Animation: Theo Hübner Sallis
Rig: Josh Sobel

This piece from the very beginning was a collaborative process with character artist, Milla Jaakkola Landin, who wanted to adapt a concept by Léna Clapaud.We chose to collaborate in order to elevate each others work. Because I had worked with Milla previously I knew I would get a high quality 3D character with animation friendly topology. In return, Milla would receive support to ensure the model is animation-ready, along with a set of functional poses and animations.

Tim Lee and myself served as the mocap actors for this project. It was a unique challenge having two grown men trying to realistically portray a little girl no older than 12.I wrote a manual with a set of pointers in how to act it out and we had one of us directing whoever was acting to make sure the body language was right.

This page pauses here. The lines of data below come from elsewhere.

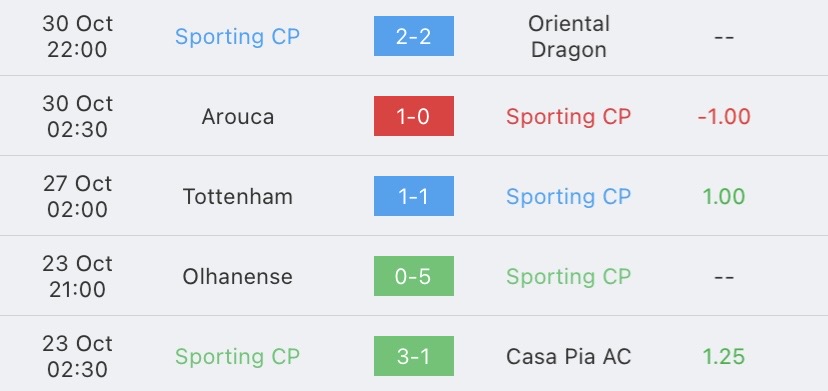The width and height of the screenshot is (828, 391).
Task: Open the red 1-0 score badge
Action: (413, 116)
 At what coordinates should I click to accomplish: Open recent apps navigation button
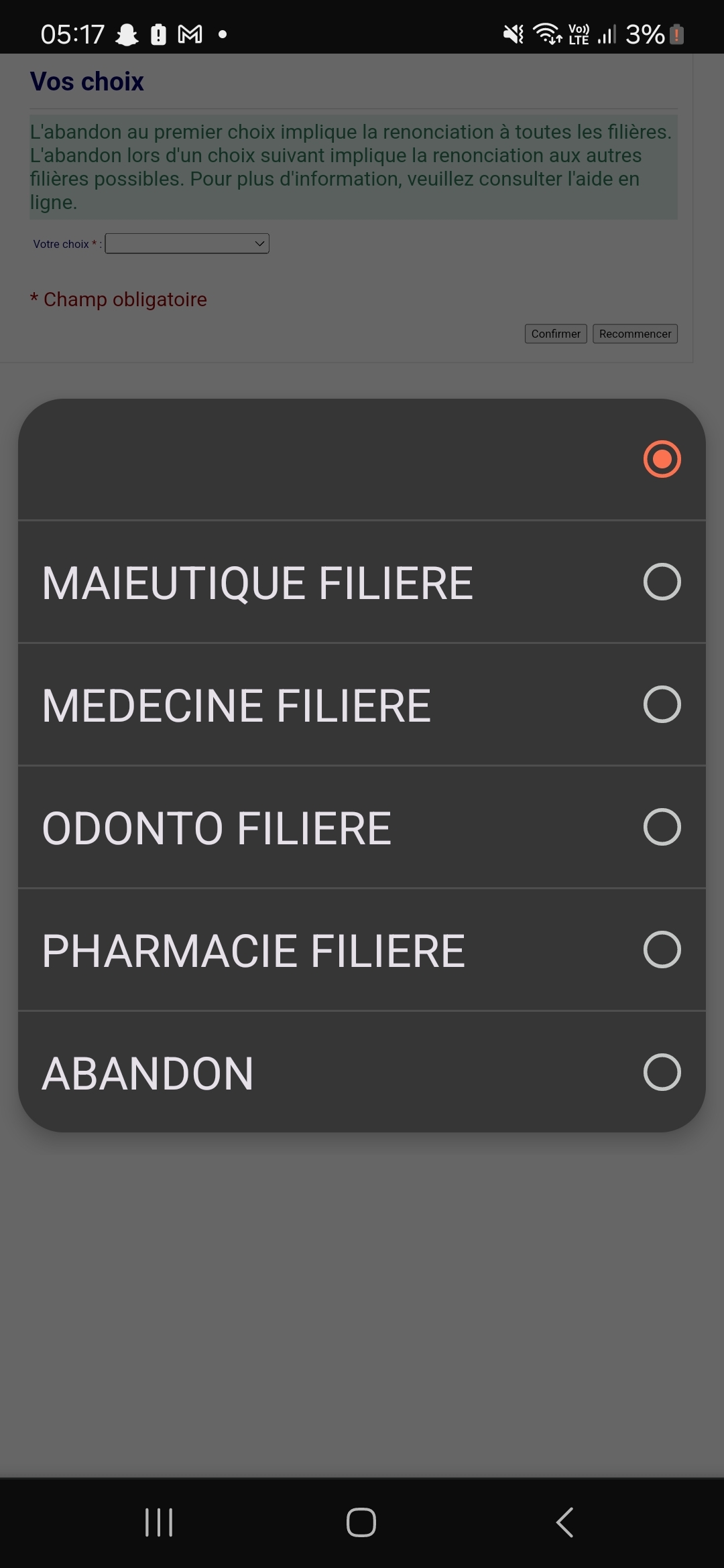coord(159,1522)
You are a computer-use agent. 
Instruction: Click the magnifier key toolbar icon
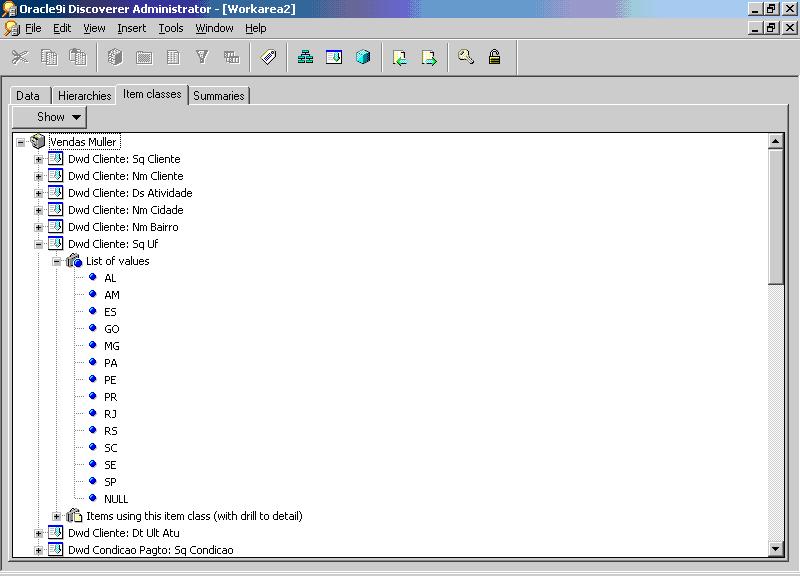pyautogui.click(x=466, y=58)
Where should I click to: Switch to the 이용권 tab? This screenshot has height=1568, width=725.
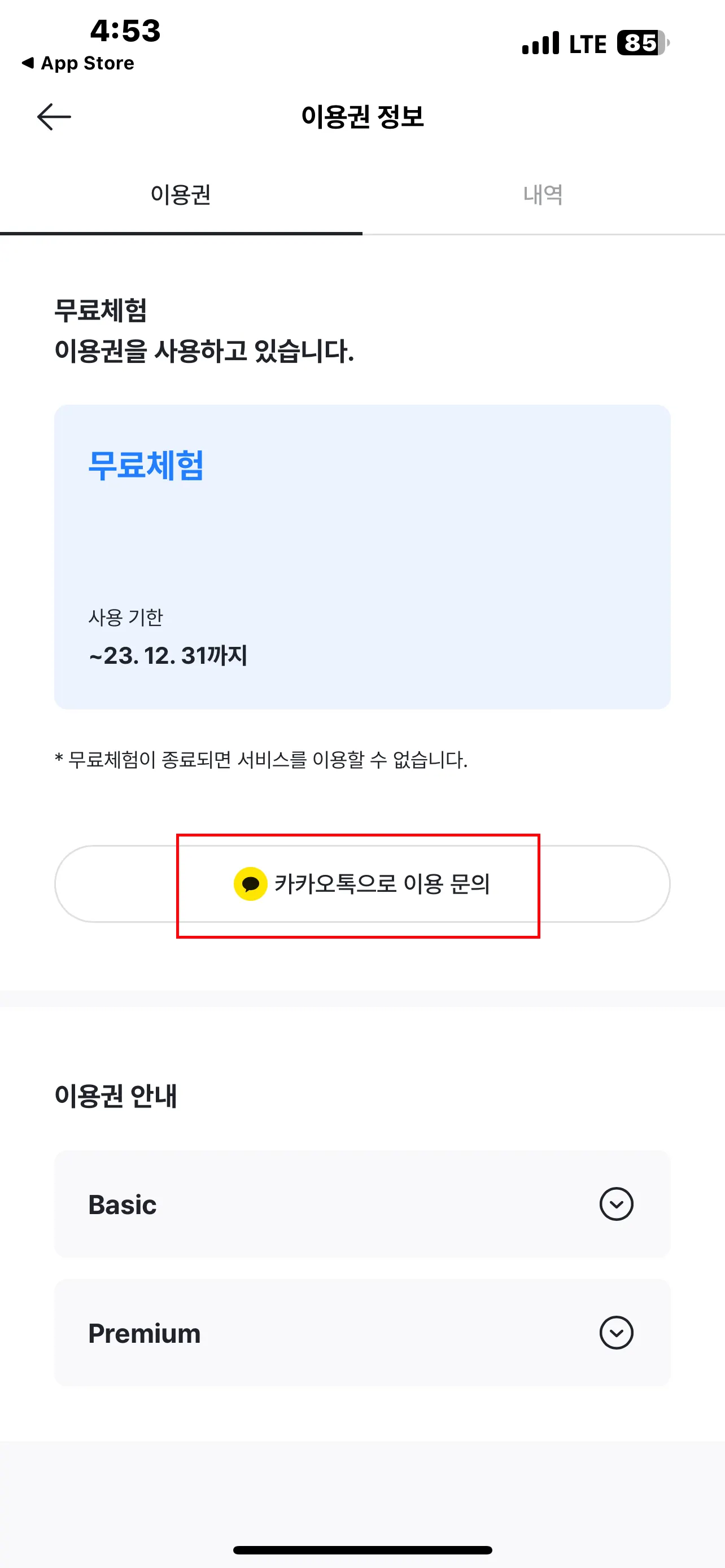(x=181, y=195)
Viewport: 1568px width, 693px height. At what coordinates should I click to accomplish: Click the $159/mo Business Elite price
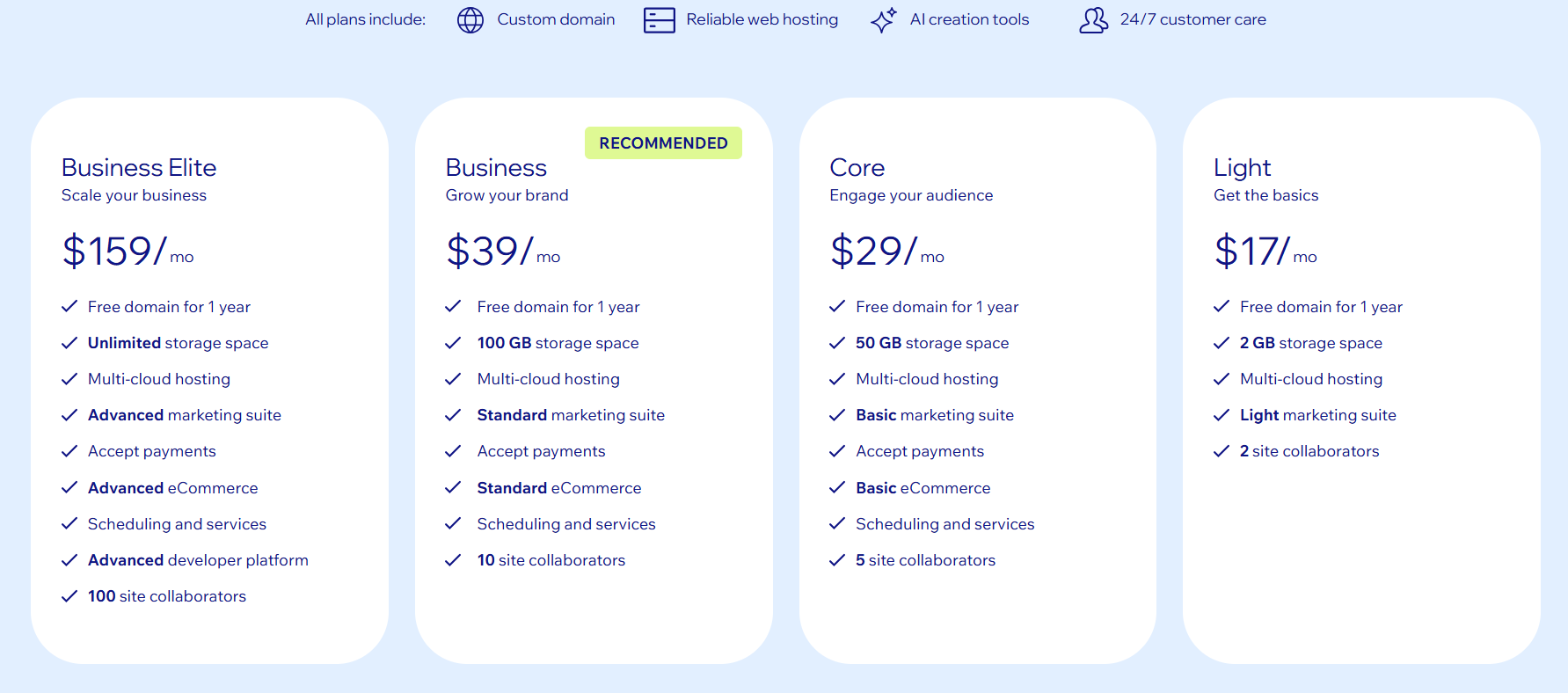(128, 251)
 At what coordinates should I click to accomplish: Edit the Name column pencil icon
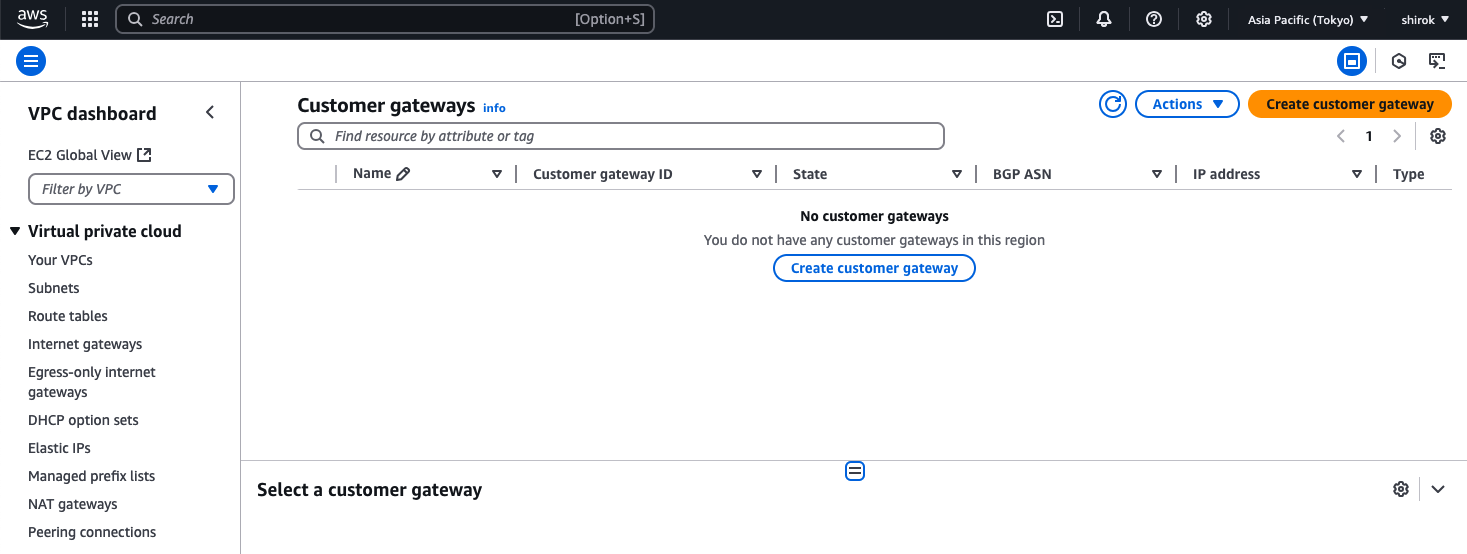click(403, 174)
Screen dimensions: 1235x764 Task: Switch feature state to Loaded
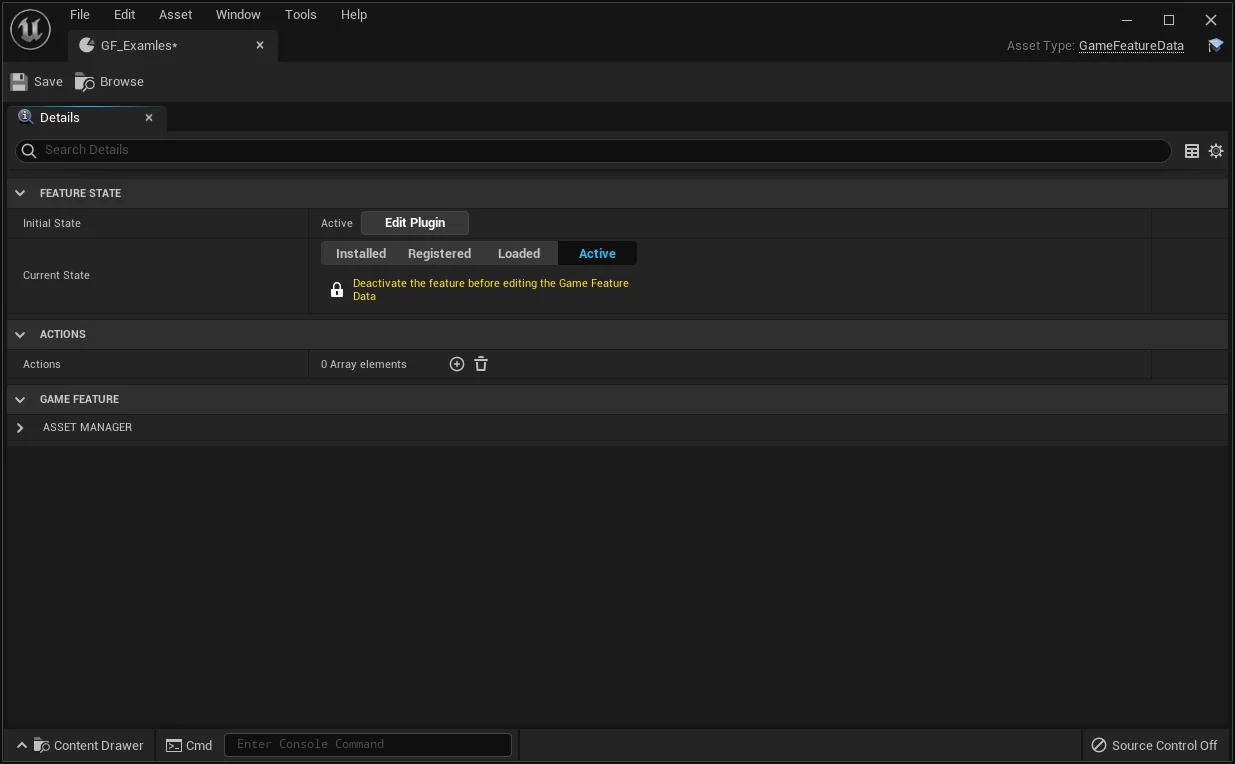519,254
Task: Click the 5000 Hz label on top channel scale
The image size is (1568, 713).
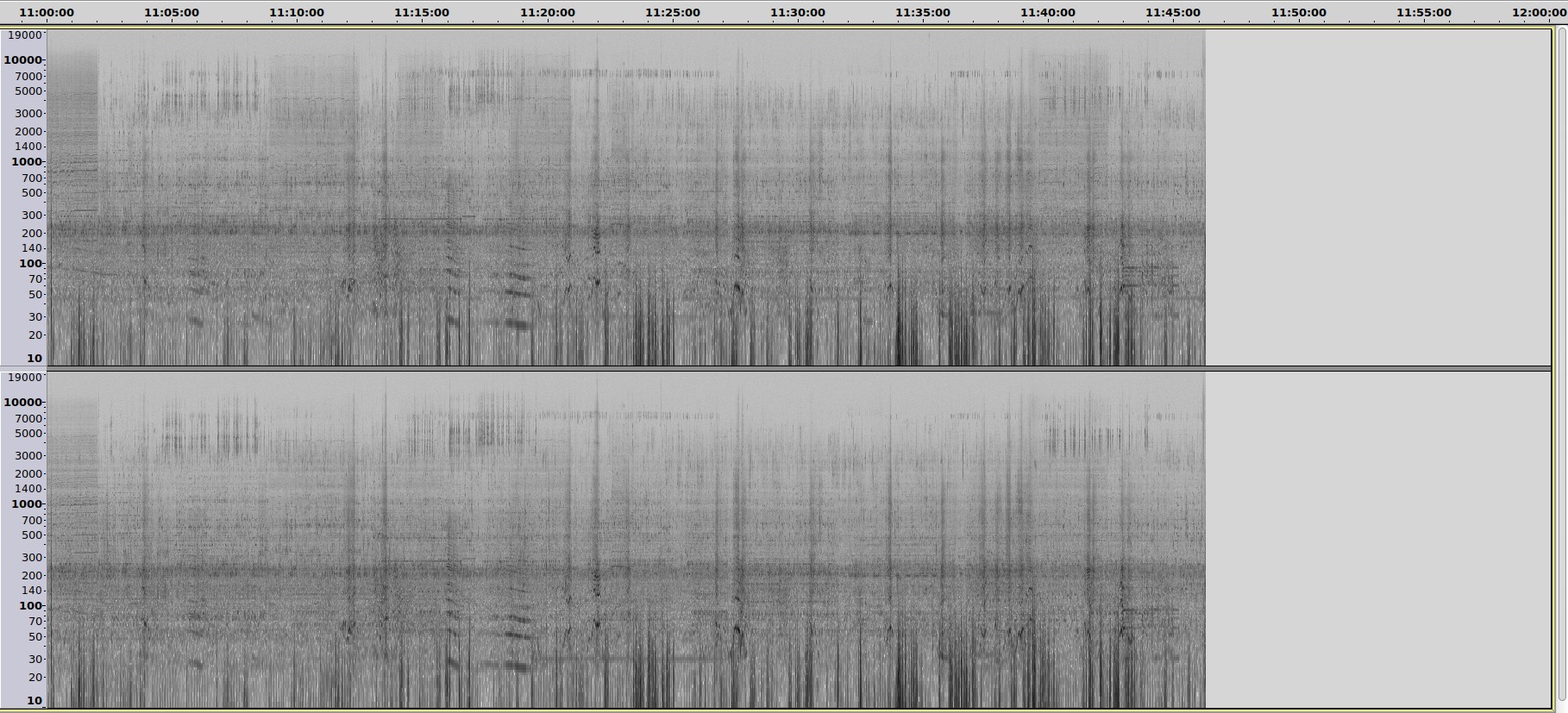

I ended up having to stitch together 5 different takes of mocap data to get the exact sequence of events that I wanted. I used the story mode tool with ghosting to get the different clips put together into roughly the same position and then began cleaning the data

To give speed up the process of animating her long hood I rigged it in motion builder with physics solvers and baked down the keys to the main skeleton. On the right you can see the clip with no physics on the hood and below you can see the same clip with physics active on the hood.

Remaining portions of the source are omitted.